Task details — Find "Förderkreis Hildegard von Bingen (128, 216)" and "[zurück zur Startseite] (76, 118)" in the records below. Copy the lines holding them and every line between, exactly, and no others.

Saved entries
╔══
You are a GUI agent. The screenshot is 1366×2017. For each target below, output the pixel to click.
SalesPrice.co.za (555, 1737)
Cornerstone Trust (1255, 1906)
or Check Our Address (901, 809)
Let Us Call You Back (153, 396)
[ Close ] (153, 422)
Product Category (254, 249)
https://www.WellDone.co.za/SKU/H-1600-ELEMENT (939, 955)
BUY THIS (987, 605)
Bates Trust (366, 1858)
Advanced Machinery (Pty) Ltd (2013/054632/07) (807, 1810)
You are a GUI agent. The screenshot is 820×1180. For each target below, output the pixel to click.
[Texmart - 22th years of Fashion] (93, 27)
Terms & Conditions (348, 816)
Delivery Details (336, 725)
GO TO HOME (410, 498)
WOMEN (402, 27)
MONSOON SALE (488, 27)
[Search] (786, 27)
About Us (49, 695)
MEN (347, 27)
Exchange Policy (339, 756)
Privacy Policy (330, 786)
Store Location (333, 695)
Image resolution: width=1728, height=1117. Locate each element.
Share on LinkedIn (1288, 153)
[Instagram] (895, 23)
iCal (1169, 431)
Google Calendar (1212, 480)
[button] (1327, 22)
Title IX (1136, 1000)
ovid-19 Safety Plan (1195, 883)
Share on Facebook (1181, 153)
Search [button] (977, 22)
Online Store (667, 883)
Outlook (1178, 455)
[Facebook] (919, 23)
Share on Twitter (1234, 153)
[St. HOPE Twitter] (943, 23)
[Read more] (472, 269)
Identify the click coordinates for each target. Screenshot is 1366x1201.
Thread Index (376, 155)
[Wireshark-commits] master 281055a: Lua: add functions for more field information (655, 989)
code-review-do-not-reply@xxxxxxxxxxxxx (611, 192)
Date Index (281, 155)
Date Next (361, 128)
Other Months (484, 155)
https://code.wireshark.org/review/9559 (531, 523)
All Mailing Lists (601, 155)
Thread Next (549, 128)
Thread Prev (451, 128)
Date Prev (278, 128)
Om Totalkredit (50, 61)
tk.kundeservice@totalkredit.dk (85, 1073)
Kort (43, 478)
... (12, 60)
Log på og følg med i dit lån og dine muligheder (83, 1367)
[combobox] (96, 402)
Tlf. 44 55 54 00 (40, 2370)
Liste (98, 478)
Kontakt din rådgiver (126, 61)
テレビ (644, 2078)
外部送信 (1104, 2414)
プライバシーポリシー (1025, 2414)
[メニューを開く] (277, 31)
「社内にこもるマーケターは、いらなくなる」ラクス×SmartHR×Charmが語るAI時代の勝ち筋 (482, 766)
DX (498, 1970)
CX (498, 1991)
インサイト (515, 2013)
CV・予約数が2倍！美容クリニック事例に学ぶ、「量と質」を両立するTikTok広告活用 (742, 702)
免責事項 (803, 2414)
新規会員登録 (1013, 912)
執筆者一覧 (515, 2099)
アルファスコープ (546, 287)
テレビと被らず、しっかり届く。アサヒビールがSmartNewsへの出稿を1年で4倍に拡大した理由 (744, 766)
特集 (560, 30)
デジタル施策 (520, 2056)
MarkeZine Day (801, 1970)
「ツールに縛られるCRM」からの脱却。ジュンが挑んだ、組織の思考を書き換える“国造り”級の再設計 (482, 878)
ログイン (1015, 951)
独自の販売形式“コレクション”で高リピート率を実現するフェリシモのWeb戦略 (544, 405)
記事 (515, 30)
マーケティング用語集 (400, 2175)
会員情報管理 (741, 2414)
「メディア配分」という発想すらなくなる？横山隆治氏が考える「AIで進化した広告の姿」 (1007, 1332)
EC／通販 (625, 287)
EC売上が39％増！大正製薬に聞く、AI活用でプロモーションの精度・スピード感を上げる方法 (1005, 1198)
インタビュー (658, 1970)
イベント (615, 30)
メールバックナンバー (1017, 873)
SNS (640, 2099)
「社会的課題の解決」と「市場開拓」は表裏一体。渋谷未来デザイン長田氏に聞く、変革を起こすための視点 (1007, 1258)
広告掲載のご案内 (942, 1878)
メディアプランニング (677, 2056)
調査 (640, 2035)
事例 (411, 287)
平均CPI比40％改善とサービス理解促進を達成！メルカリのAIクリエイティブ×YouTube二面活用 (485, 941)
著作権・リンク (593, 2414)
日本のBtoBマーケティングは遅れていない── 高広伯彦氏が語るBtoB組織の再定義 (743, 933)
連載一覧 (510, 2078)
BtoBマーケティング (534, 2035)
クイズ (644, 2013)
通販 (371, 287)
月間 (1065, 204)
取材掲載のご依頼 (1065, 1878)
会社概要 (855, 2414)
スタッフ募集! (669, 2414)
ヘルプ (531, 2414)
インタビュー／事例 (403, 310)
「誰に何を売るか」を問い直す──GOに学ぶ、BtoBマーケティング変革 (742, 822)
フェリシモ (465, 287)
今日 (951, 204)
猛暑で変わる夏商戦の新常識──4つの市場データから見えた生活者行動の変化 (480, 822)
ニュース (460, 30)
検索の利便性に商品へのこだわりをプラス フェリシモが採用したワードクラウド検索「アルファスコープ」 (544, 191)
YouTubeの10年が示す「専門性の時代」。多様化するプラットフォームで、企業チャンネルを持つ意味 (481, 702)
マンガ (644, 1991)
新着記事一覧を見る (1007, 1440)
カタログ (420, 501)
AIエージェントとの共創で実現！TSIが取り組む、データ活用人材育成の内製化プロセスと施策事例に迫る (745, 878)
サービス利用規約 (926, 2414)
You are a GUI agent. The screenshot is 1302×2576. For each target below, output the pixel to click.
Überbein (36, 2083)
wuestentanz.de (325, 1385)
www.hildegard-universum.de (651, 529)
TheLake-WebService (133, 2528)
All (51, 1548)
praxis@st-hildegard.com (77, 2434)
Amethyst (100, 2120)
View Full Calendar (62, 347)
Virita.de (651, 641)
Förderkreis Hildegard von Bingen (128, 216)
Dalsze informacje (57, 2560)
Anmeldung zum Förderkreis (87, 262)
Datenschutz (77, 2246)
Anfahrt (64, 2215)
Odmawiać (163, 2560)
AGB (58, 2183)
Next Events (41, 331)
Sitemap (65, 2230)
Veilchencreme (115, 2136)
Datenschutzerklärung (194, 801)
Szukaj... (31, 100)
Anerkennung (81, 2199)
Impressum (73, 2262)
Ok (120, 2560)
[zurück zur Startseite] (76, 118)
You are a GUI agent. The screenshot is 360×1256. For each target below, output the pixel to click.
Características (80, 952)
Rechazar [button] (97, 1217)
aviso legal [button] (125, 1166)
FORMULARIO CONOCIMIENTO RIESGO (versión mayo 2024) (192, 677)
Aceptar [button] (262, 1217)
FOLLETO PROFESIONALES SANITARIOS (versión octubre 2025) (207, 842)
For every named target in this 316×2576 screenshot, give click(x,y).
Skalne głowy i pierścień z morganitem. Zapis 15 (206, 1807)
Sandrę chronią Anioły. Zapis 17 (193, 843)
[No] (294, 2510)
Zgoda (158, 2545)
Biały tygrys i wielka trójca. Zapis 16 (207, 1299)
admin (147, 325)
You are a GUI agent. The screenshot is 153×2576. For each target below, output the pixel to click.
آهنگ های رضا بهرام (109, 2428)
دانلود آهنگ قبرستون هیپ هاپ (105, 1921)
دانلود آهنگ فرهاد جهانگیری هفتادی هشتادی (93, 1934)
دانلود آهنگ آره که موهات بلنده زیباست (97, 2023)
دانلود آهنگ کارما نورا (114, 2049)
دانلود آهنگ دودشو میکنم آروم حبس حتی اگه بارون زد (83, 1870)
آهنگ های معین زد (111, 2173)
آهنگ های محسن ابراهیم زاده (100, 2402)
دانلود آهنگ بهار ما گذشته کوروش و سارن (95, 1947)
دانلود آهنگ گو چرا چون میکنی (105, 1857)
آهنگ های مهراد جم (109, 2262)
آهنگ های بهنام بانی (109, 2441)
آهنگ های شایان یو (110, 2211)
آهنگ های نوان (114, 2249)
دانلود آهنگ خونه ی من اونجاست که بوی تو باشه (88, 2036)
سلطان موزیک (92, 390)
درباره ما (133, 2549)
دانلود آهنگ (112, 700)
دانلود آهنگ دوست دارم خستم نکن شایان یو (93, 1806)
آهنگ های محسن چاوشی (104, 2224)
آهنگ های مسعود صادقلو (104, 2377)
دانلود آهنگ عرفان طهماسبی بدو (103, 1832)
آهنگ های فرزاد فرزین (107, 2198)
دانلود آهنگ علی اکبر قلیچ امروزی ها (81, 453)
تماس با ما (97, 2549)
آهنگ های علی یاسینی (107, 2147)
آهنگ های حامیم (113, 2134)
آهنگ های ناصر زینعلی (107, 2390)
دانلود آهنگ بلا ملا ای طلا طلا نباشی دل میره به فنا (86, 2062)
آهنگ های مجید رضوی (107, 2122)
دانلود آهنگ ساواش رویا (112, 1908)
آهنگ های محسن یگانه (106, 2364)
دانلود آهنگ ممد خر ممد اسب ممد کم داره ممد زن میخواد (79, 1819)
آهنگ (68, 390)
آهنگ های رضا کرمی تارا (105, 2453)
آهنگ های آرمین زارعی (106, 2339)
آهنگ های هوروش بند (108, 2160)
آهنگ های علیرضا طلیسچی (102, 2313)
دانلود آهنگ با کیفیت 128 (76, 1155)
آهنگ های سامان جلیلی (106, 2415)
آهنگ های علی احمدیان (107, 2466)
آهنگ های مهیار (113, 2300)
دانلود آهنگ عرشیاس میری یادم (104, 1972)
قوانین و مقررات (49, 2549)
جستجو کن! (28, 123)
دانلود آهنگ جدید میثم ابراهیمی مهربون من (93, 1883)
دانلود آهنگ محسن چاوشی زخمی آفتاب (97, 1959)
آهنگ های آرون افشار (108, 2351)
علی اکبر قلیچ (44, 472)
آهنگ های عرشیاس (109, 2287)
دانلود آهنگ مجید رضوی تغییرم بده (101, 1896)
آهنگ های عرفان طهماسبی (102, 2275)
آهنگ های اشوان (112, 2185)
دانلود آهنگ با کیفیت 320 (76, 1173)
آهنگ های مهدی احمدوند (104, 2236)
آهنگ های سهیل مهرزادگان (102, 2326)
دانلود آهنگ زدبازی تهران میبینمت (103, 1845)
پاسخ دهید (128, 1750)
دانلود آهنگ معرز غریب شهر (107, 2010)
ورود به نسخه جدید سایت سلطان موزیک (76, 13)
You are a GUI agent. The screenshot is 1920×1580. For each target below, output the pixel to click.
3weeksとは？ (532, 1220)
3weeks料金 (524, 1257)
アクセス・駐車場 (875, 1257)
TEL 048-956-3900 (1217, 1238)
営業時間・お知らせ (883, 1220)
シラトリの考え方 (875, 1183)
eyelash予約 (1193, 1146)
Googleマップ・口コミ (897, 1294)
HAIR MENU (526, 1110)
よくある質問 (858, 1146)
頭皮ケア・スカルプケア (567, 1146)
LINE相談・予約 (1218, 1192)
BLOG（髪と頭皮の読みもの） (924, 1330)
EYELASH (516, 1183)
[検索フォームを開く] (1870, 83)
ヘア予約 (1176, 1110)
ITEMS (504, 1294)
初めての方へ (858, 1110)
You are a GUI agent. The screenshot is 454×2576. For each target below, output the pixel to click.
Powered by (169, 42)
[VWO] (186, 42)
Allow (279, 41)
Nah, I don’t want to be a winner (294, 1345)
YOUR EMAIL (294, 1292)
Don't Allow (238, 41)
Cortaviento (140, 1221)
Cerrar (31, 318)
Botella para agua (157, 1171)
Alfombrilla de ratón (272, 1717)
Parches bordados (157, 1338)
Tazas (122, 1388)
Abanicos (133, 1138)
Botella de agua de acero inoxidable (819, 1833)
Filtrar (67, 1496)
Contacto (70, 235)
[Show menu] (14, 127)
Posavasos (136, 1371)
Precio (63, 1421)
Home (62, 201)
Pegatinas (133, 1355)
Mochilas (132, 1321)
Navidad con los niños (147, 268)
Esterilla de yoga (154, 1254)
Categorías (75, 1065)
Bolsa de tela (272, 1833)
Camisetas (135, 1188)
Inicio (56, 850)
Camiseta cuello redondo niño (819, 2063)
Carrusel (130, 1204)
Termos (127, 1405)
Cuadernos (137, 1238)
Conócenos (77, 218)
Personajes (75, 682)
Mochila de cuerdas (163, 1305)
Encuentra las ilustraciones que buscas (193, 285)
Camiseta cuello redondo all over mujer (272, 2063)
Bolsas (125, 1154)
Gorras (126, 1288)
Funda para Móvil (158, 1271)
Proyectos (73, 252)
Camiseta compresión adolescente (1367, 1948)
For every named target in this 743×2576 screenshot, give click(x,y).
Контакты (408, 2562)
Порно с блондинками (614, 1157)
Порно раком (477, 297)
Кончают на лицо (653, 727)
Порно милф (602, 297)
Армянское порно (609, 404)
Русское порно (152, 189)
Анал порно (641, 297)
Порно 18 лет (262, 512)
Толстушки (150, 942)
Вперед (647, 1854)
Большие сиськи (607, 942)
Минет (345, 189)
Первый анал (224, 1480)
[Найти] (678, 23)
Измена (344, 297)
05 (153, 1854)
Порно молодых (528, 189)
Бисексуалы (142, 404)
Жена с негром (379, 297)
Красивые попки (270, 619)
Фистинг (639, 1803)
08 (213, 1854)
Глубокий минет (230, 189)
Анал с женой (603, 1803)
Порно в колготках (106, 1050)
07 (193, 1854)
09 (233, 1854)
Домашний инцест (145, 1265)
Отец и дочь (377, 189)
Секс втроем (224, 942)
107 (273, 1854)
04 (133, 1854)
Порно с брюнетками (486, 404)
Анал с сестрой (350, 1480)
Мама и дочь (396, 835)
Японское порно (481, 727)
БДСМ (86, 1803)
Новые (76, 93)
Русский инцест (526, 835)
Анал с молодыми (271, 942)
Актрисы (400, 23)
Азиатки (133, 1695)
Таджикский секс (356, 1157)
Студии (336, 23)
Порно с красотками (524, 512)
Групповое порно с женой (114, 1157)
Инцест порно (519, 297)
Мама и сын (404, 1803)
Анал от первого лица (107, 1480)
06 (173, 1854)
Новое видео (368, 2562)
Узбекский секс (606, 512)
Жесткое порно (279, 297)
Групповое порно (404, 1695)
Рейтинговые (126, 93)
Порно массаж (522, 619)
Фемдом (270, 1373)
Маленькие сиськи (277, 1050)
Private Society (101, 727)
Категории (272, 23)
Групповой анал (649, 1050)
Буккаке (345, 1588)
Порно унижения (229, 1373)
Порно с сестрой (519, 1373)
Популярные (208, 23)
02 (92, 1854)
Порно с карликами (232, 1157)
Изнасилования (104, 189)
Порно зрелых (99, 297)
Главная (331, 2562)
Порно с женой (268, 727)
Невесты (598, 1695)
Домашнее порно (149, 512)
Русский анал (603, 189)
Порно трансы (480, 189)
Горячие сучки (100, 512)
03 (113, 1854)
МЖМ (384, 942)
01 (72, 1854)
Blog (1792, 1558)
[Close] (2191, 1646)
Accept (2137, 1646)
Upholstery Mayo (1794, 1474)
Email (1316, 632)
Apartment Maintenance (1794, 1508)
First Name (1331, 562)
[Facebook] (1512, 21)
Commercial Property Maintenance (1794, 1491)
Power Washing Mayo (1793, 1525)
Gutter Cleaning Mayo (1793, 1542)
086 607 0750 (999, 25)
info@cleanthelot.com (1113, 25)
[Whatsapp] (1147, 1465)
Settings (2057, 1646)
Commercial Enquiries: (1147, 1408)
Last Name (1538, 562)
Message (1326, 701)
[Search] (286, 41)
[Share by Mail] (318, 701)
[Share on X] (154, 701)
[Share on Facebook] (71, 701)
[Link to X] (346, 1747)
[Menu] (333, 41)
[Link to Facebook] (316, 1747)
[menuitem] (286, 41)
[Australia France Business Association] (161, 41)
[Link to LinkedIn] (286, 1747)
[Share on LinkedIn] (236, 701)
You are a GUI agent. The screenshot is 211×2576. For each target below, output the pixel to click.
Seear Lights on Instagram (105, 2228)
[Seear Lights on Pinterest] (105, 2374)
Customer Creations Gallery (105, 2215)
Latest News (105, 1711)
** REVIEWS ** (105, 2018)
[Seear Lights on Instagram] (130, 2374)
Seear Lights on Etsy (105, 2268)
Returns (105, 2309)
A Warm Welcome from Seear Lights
╚══
Response to this task —
Förderkreis Hildegard von Bingen (128, 216)
Dalsze informacje (57, 2560)
Anmeldung zum Förderkreis (87, 262)
Datenschutz (77, 2246)
Anfahrt (64, 2215)
Odmawiać (163, 2560)
AGB (58, 2183)
Next Events (41, 331)
Sitemap (65, 2230)
Veilchencreme (115, 2136)
Datenschutzerklärung (194, 801)
Szukaj... (31, 100)
Anerkennung (81, 2199)
Impressum (73, 2262)
Ok (120, 2560)
[zurück zur Startseite] (76, 118)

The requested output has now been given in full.